**Stored data entries**
·····

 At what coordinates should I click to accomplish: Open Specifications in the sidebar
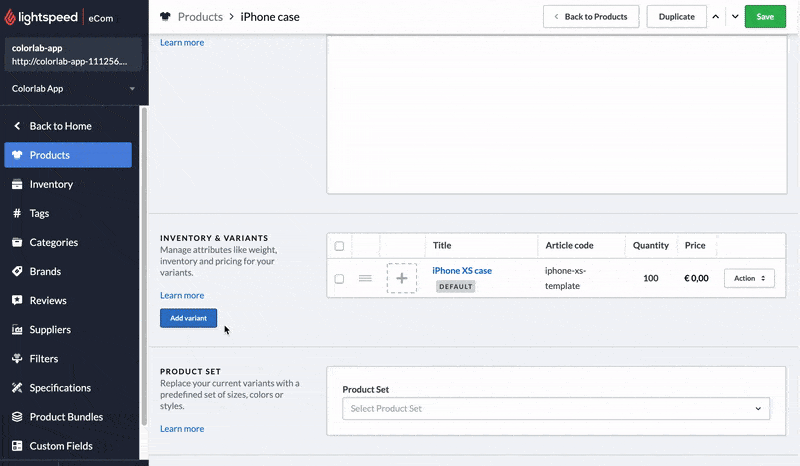(60, 387)
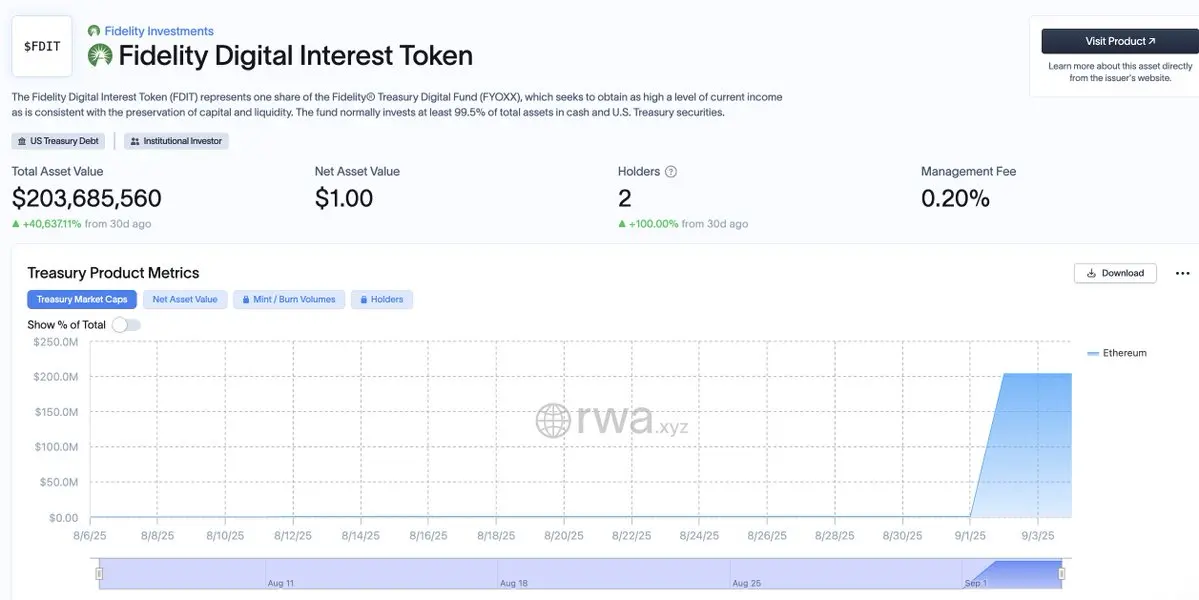Click the $FDIT token logo tile
This screenshot has width=1199, height=600.
tap(42, 47)
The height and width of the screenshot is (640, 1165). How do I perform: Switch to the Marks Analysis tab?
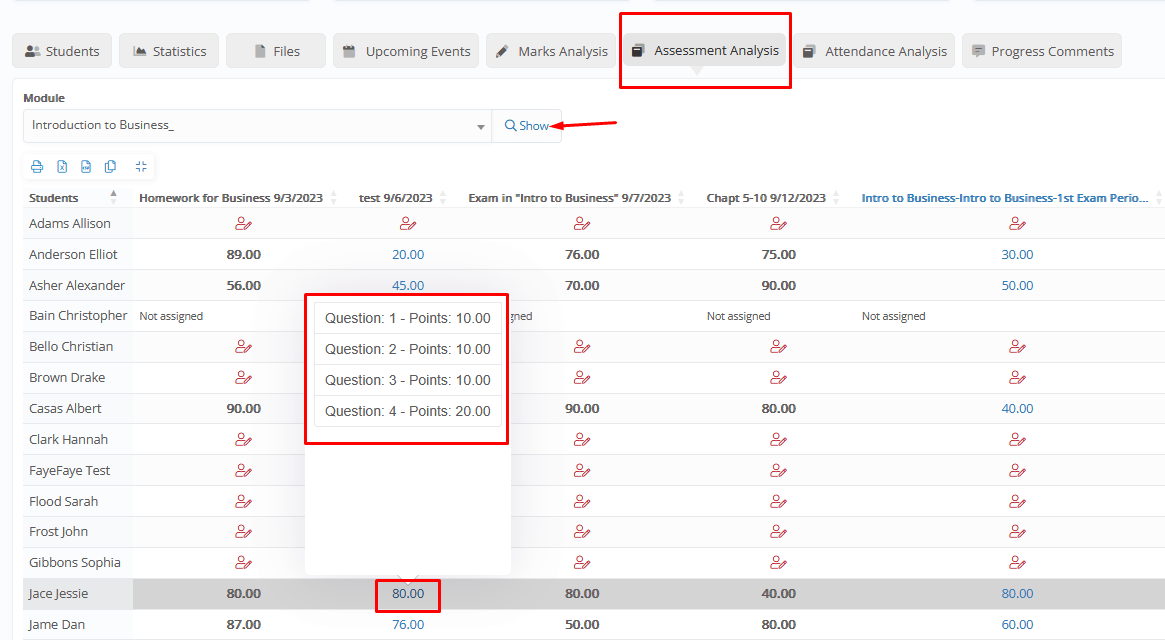(551, 51)
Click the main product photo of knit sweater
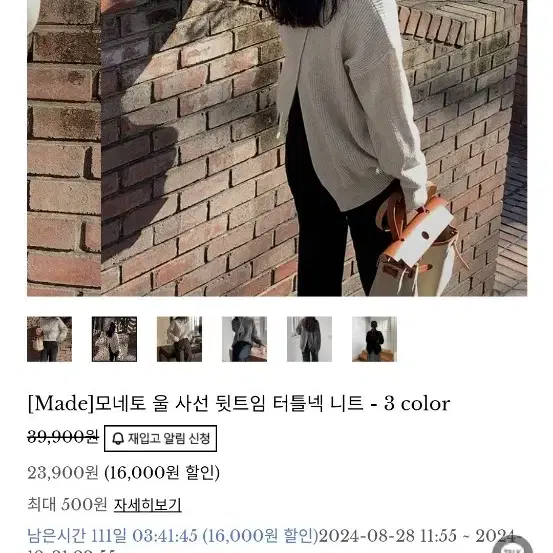This screenshot has width=553, height=553. click(277, 148)
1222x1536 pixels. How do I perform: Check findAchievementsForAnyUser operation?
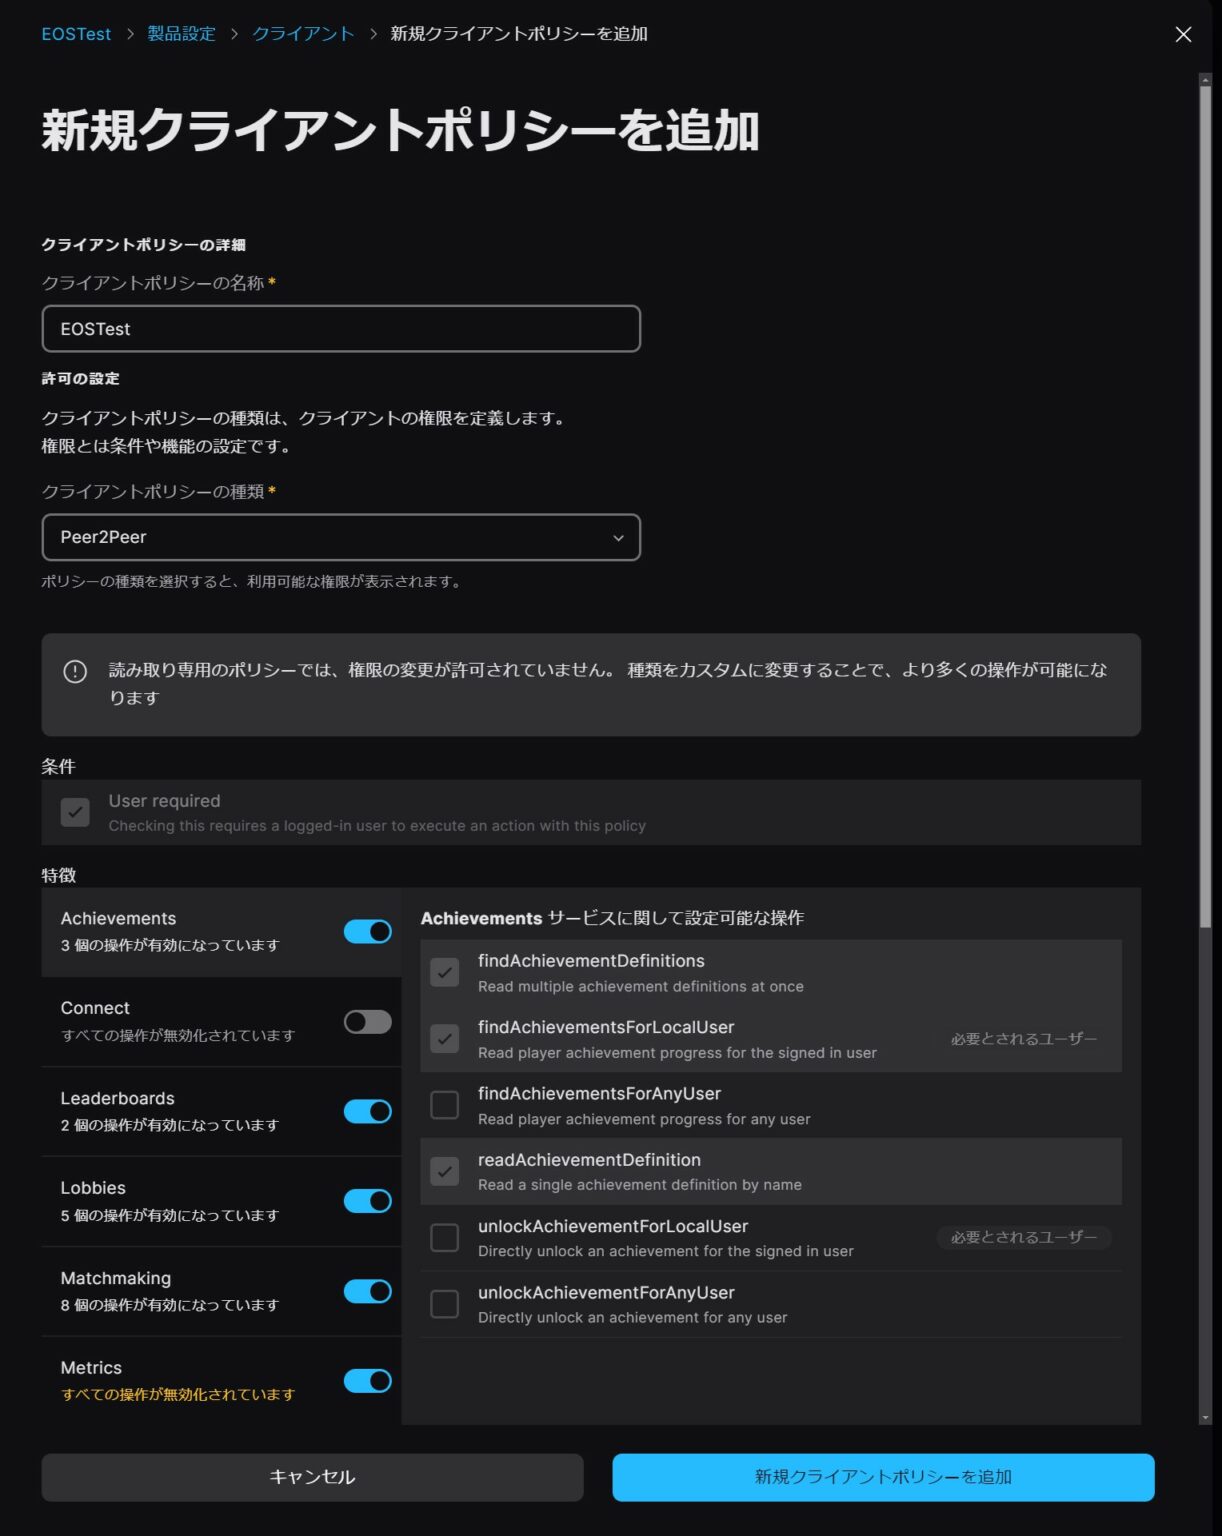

·····

**What is being asked**
This task calls for an exact copy of the data above, without pictures.

**The answer**
 At what coordinates should I click to accomplish: Open Specifications in the sidebar
(60, 387)
Click the $FDIT token logo tile
This screenshot has width=1199, height=600.
tap(42, 47)
The height and width of the screenshot is (640, 1165). How do I perform: Switch to the Marks Analysis tab?
(551, 51)
Click the main product photo of knit sweater
This screenshot has width=553, height=553. click(277, 148)
1222x1536 pixels. How do I perform: Check findAchievementsForAnyUser operation?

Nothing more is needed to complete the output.